Tuesday, December 7, 2010

The Incubator

     Typing on Facebook as a "note" vs an actual blogging platform such as this one poses a unique change with the way messages are read. Mostly due to the lack of rich text formatting, one cannot actually indent their paragraphs, include certain types of formatting that allow the writer to emphasize on words or phrases, and otherwise actually narrate whatever it is they are trying to convey with the masses.

     I start with this obvious paragraph because it was brought to my attention while trying to update certain statuses and notes. While editing my work information and personal history, (which I might add I decided to stop doing) I had to sit there and think long and hard about what it is that I actually do. I can claim many interesting and odd things I've done throughout my life, even as short as it is.

    Running through the list of odds and ends through my mind I found myself thinking of the most interesting jobs I've done throughout the last three years. The one that came to the front of my mind was my "career" as a Fitness Professional. All the grunting of men trying to impress themselves in the mirror, women coming to me complaining that they have not lost inches from their waists, and the overall satisfaction of helping someone else better themselves physically and 90% of the time, mentally. Yes, I can claim through certifications and just enough knowledge to consider myself one who knows what i'm talking about, a professional... but that is no longer what I do. I still keep with the paperwork, I still train from time to time with "clients", and I can boast all I wish about how much weight and how many inches my clients have lost through a set time frame... those are not MY accomplishments, however. Those are the boasts of the hard work they put into it utilizing my skills as a person who can write a workout down and get them going.

    Scratching that as a job title, I sifted through the thinking cap once again and came out with my "desert profession" as I call it. The Military is an honorable profession, and Veteran of a Foreign War is a title I wear proudly to this very second and will throughout my life. I deployed down to the "sandbox" to do what it is that they told me to do: break things, and kill people. Crude, but simple and easy to understand without a ton of jargon or military complications to go along with it. (even though there are a TON of small "minor" details we're not getting into) So, long story short, I went out there and got shot at, mortared, and all around bloody for the Flag and Uncle Sam. Some things I did down there were indeed "honorable" and then some things I did were not so "honorable"... comes with the uniform and the opinions of those who do not wear it. Along the same lines as the Fitness Professional, it is no longer what I do. I hung up my uniform, my boots, and my tags for reasons that are my own.

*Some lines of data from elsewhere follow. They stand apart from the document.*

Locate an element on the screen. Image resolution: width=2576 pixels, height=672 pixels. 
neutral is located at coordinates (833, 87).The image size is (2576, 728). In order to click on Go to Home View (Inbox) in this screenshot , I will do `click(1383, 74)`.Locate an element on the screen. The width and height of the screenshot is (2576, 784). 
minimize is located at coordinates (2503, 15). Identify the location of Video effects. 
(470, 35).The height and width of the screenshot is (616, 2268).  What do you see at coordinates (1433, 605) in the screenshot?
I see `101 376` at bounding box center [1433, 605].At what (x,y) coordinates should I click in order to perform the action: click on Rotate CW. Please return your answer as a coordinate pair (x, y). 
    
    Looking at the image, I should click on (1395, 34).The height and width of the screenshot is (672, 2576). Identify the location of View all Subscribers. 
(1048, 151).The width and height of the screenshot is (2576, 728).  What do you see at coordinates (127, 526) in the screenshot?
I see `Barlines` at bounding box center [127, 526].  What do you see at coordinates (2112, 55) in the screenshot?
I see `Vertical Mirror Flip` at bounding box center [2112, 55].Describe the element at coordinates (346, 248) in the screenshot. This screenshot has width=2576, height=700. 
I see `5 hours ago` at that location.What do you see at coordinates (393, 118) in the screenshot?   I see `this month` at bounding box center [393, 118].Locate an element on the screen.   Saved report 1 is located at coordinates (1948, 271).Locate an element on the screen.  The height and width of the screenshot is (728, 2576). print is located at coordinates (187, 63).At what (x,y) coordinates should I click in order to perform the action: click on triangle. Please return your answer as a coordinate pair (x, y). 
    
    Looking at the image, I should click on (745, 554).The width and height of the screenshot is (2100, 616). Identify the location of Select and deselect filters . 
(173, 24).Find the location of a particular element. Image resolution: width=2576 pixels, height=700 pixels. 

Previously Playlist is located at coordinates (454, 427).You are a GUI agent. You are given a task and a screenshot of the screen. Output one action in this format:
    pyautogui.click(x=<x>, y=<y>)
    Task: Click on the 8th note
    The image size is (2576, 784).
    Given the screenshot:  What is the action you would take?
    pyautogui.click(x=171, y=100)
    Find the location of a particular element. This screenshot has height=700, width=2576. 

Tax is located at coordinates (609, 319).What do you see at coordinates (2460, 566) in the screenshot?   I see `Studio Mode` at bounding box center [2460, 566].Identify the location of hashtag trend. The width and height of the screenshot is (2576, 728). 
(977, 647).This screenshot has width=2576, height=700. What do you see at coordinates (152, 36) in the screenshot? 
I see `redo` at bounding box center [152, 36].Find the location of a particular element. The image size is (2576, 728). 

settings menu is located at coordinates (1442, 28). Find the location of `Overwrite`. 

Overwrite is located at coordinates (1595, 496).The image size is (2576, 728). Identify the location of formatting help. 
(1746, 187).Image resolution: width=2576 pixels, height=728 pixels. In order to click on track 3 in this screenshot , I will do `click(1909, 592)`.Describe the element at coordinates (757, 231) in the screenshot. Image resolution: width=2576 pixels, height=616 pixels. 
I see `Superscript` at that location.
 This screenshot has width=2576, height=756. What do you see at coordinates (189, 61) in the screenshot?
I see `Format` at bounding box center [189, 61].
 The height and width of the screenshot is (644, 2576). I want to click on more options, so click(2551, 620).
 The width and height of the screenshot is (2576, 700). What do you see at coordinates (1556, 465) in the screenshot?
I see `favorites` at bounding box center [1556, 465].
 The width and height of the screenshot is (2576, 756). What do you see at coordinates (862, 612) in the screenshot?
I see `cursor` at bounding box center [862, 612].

    By this time I am racking my brain. I'm running out of options. I no longer DO anything really... and then I received a swift KICK in the belly by my own yet to be born baby. Like a light bulb going off in my head, the idea struck me... I am an incubator! I sit here and grow people... That makes me pretty crafty. I am currently incubating, so I can certainly claim this! I hurry and type this in the "work information" box... and it comes up as something completely new.. like no one else has incubated before or even thought of it as a profession. Dumbfounded was not quite the word I would use to describe my sudden confusion. I know there are other people that are prego too. I see a plethora of pregnant women around here often enough to feel like I'm in a school of fish, and I am in the middle of NOWHERE! I know Facebook has to have millions of prego people... but not one of them considers this a job.

     Last I checked, I am burning 200+ calories around the clock, and I am constantly caring for something growing in my stomach like an awesome tumor/alien/it/anything else I've called it for the past 9 months that I can't wait to look at, hold, and even cuddle with. The demands of this is by far more invasive than any other profession I've held thus far, and she's not even born yet. I know a few people who consider being a stay at home mom a profession, and I agree, but I'm not quite there yet... or am I? I've been sitting here and pondering this while writing this wonderful passage of insight into my life. (Gotta love multi-tasking) I sat back in my chair, holding one hand on my belly and the other on the mouse.

     All of her not so little kicks and elbow jabs feel like a constant reminder of all the things that are about to change, and the responsibilities I have to not only learn, but master in quite a short time. I have not changed a diaper in at least 10 years, though I'm sure it is like riding a bike. (At least that's what they tell me) I know this is all just part of the process into becoming a mom, and being nervous about everything a few weeks before birth is apparently also normal. Normal like washing all of her baby clothes 4 times in Dreft is normal... lol

     I am coming to terms with the fact that I will have someone who is counting on me to know what to do. I am the diaper changer and the breast feeder. I am the solid ground and the spiritual guide. I am the discipline and the comforter. I am part of the Love that does not change. I am Mom. For now, I am The Incubator.